## ENTRIES SHOWN
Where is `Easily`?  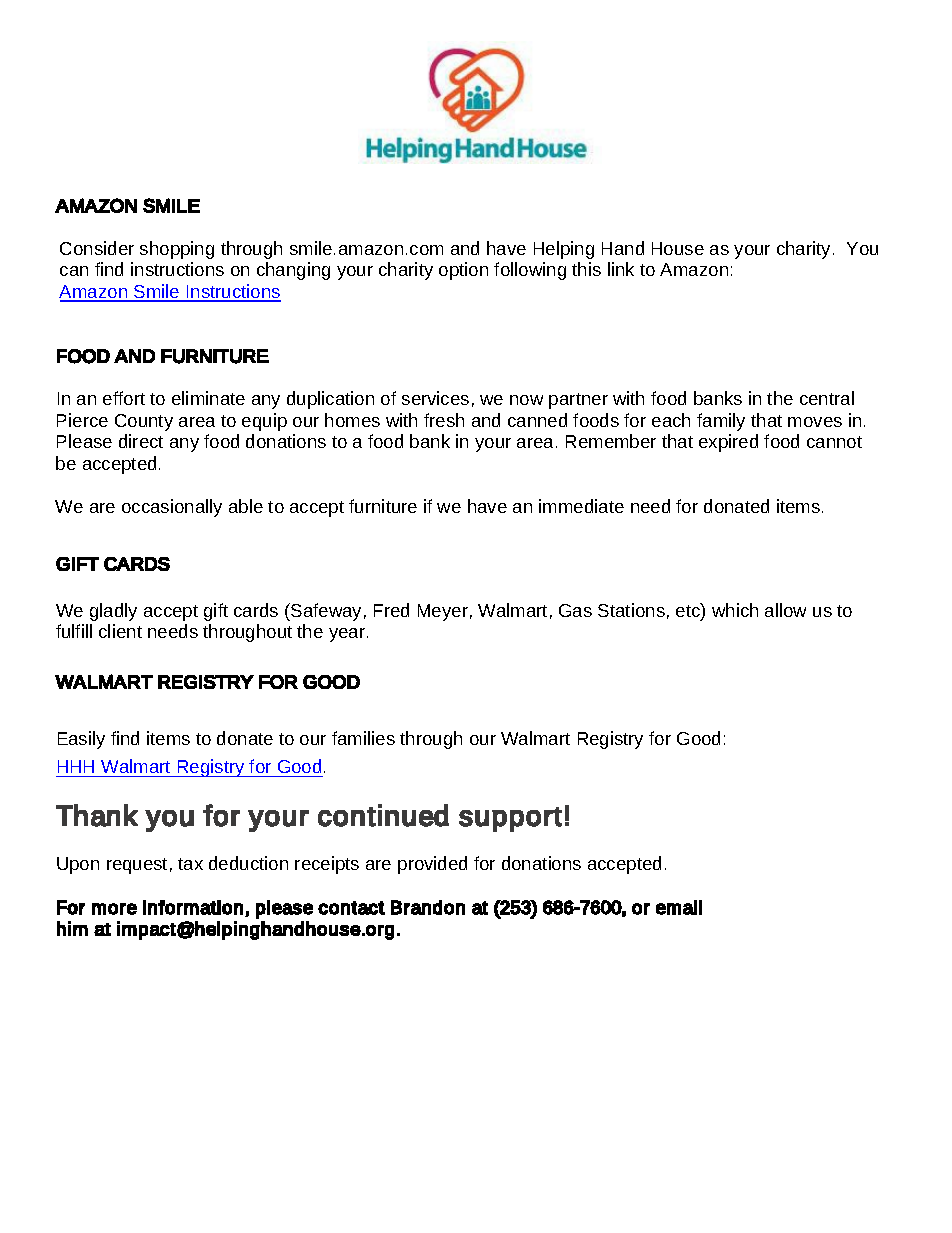 Easily is located at coordinates (81, 740).
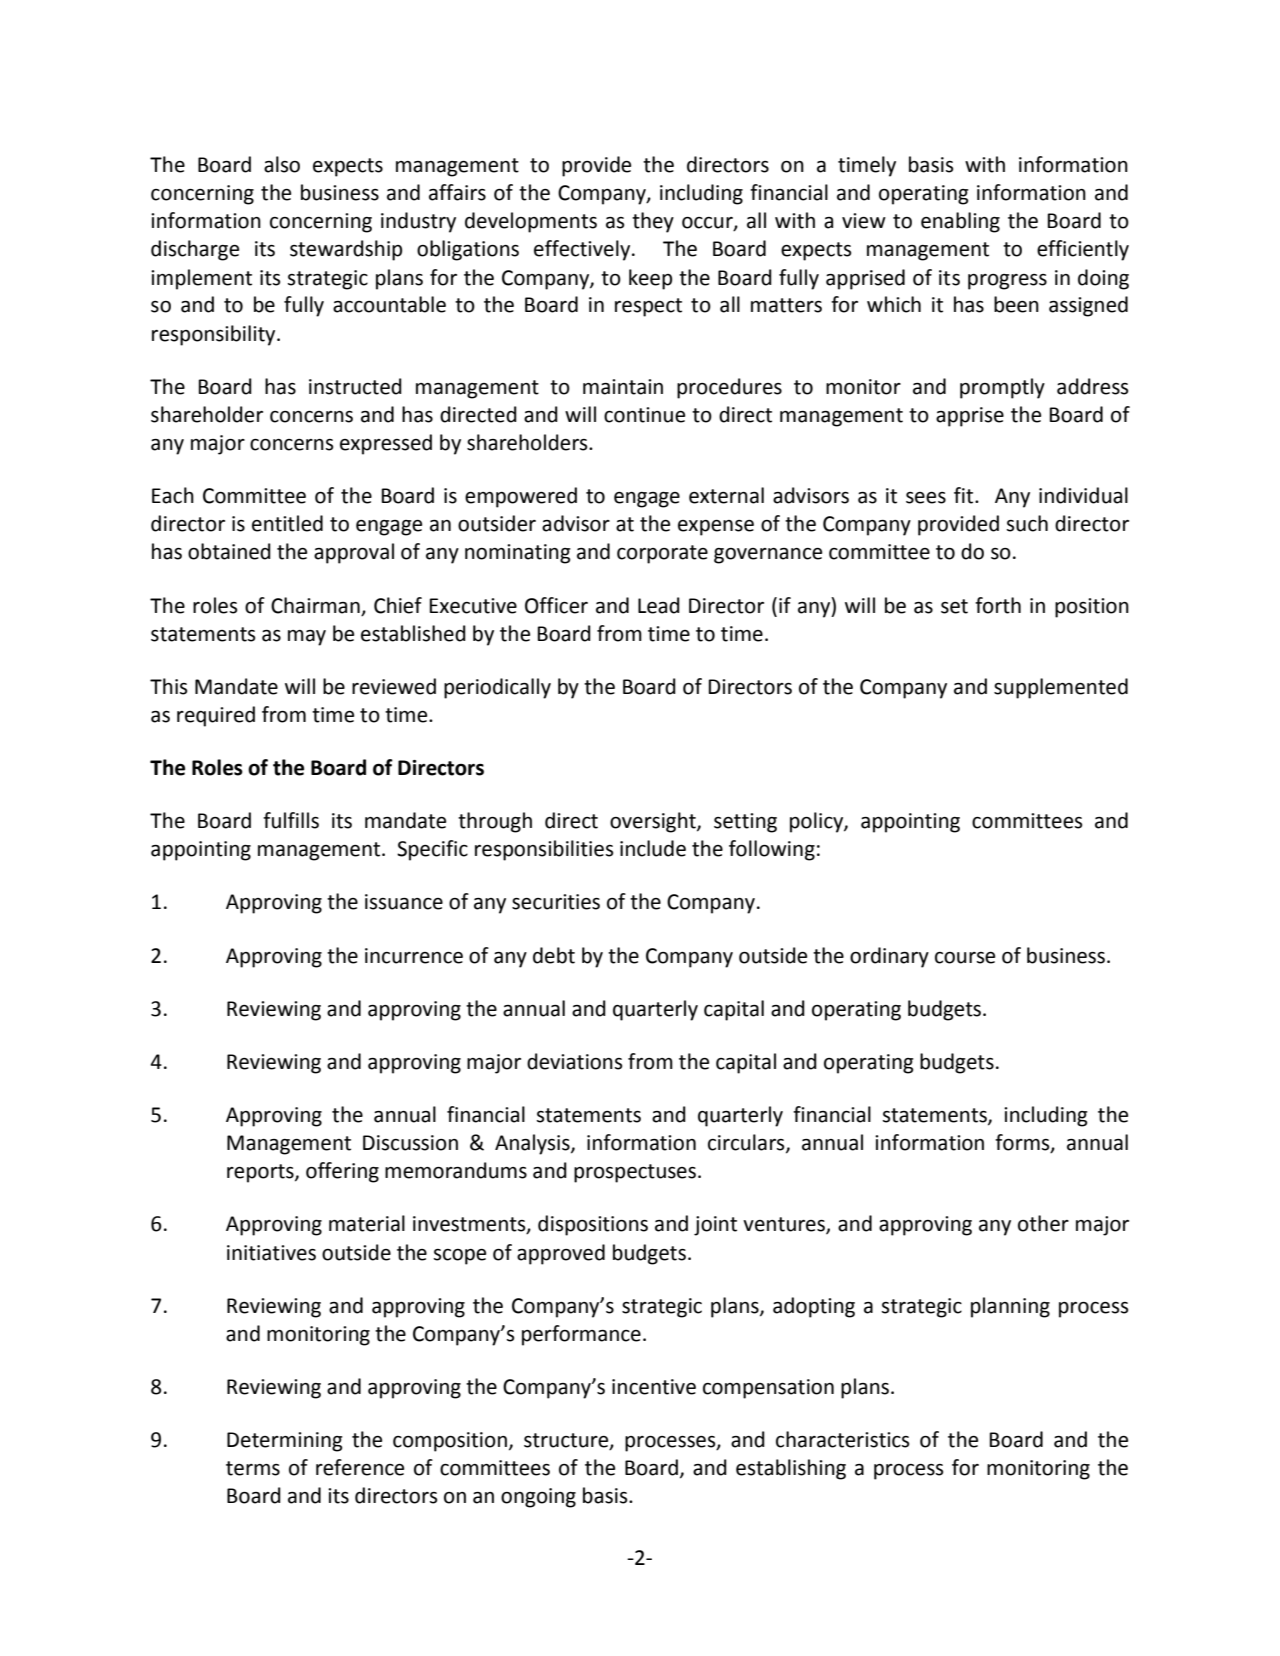 The height and width of the document is (1656, 1280). Describe the element at coordinates (261, 1173) in the document. I see `reports` at that location.
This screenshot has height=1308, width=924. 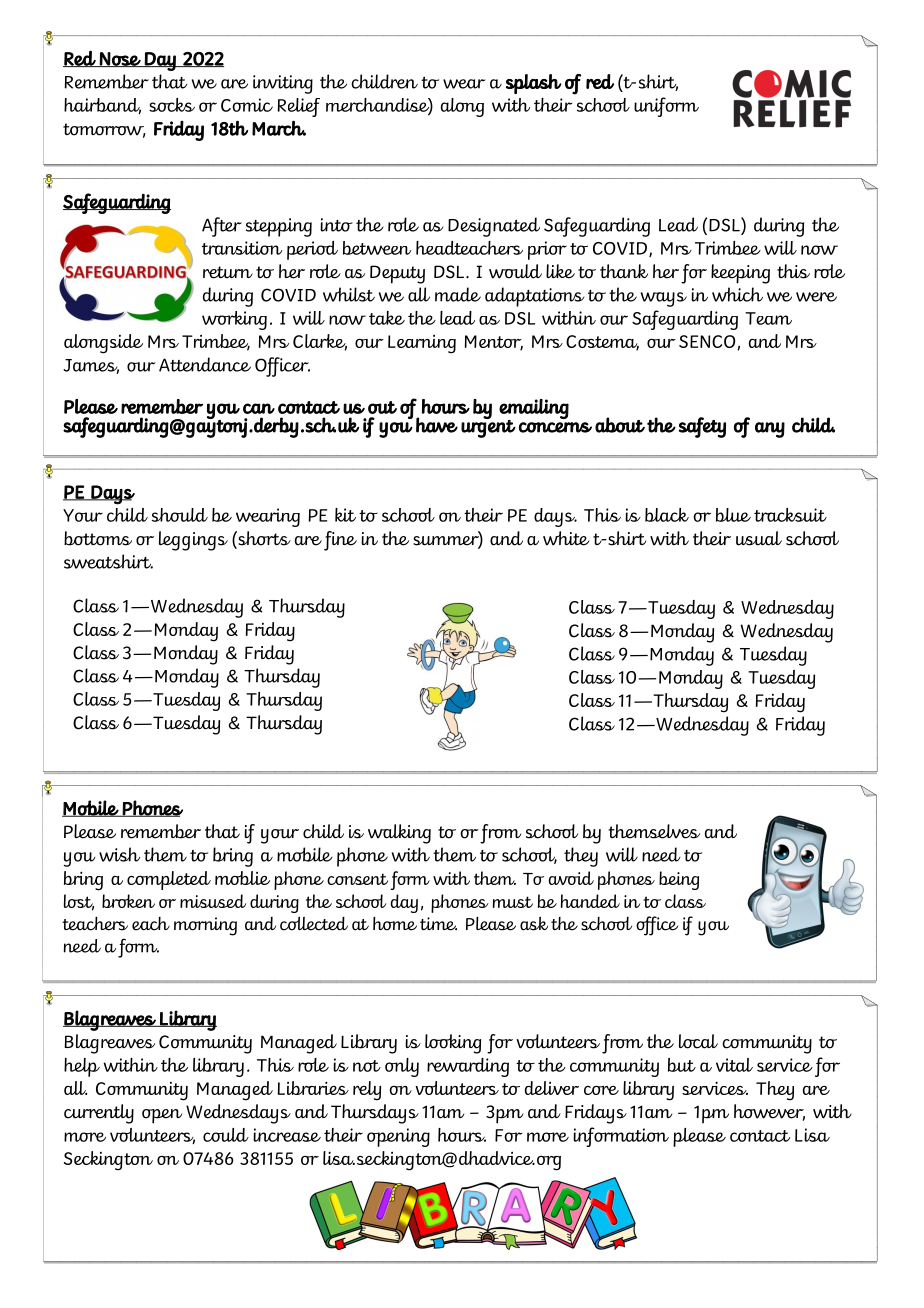 What do you see at coordinates (468, 1067) in the screenshot?
I see `rewarding` at bounding box center [468, 1067].
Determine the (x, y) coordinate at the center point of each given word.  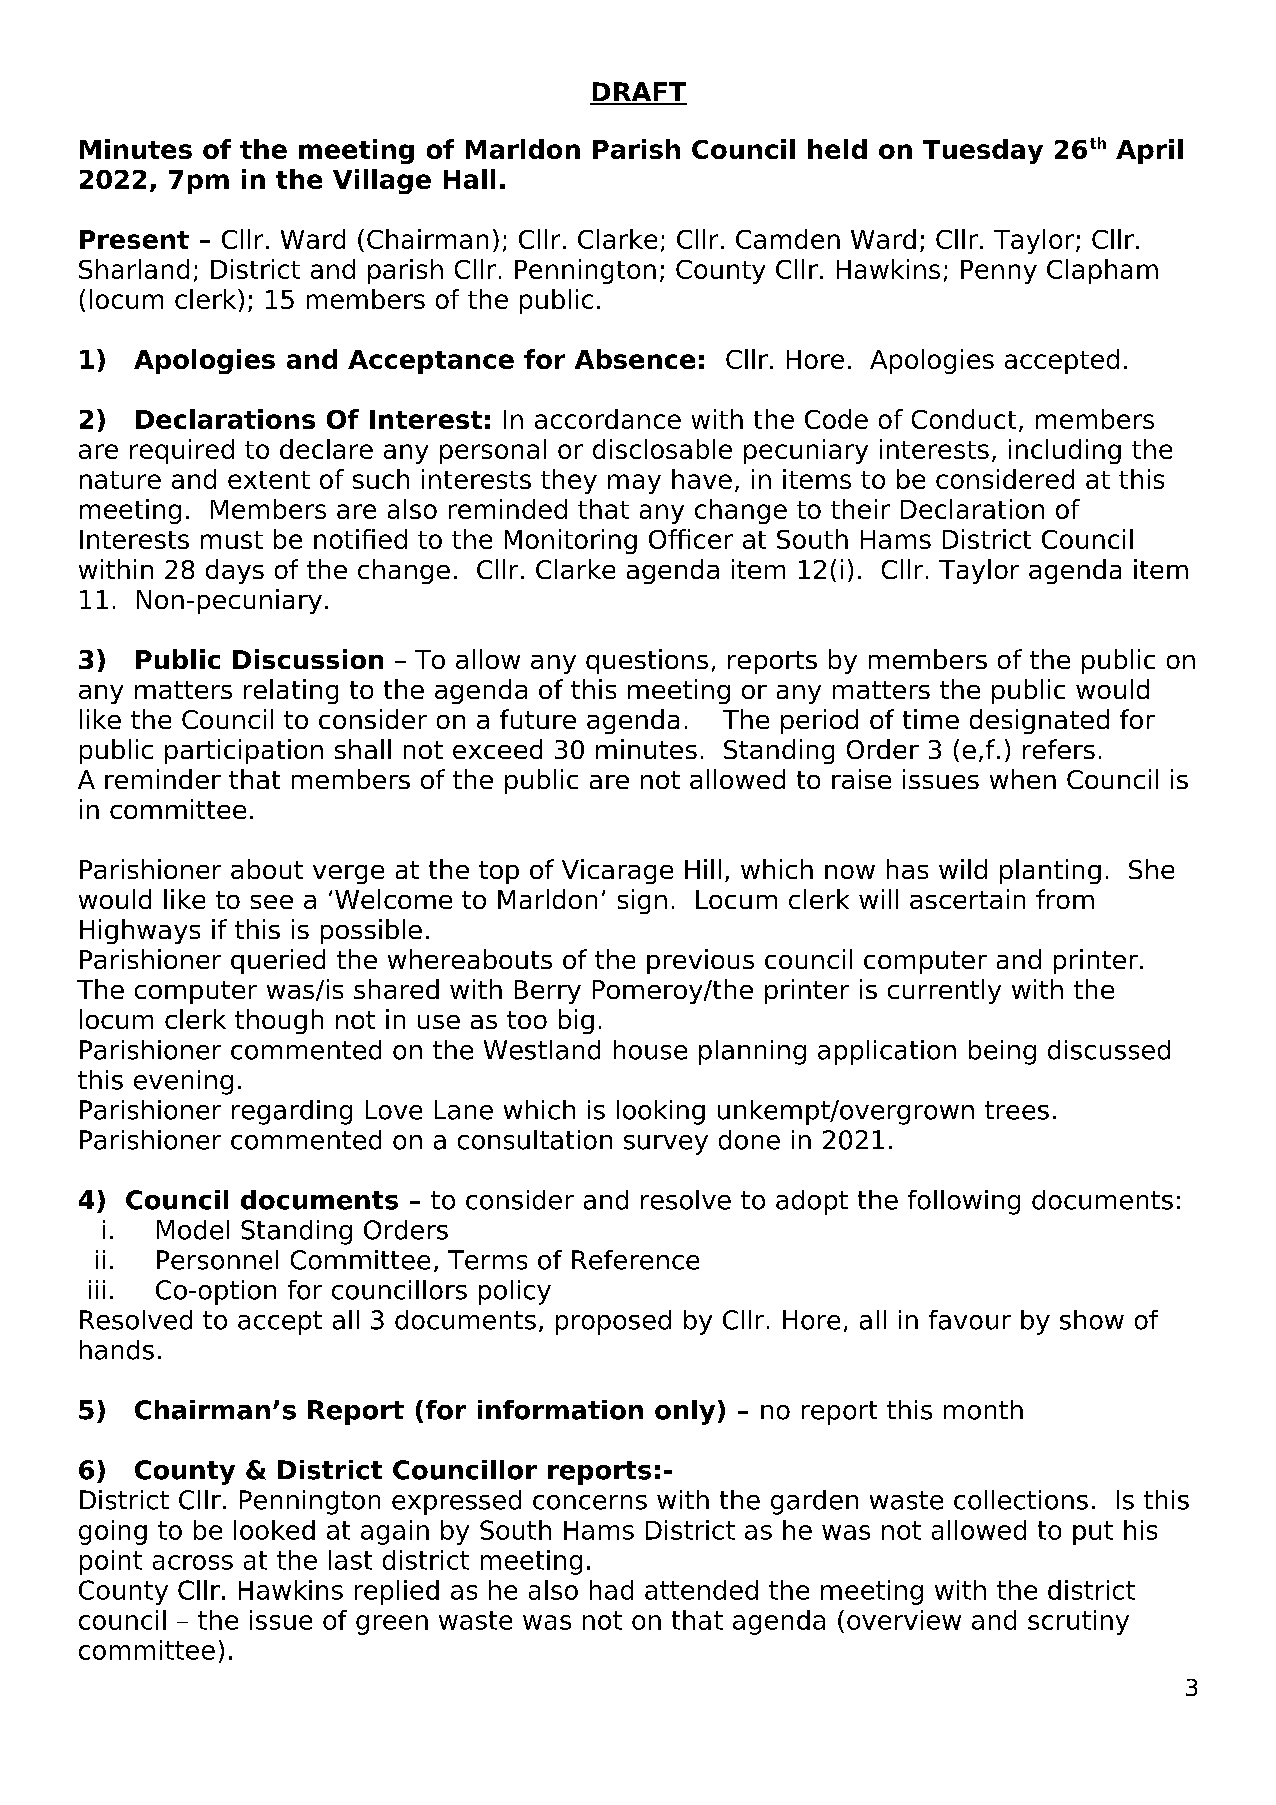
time (931, 719)
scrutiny (1078, 1622)
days (235, 571)
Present (134, 239)
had (611, 1590)
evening (183, 1082)
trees (1017, 1110)
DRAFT (638, 93)
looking (661, 1112)
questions (647, 661)
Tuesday (983, 151)
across (193, 1562)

## GIVEN REQUEST
Give everything from the line containing "evening (183, 1082)" down to the end of the items as a Markdown table with two columns, No. and Text. Put a row number under No. and each line under Text, and leave out any blank lines.

## RESULT FOR THIS EXERCISE
| No. | Text |
|---|---|
| 1 | evening (183, 1082) |
| 2 | trees (1017, 1110) |
| 3 | DRAFT (638, 93) |
| 4 | looking (661, 1112) |
| 5 | questions (647, 661) |
| 6 | Tuesday (983, 151) |
| 7 | across (193, 1562) |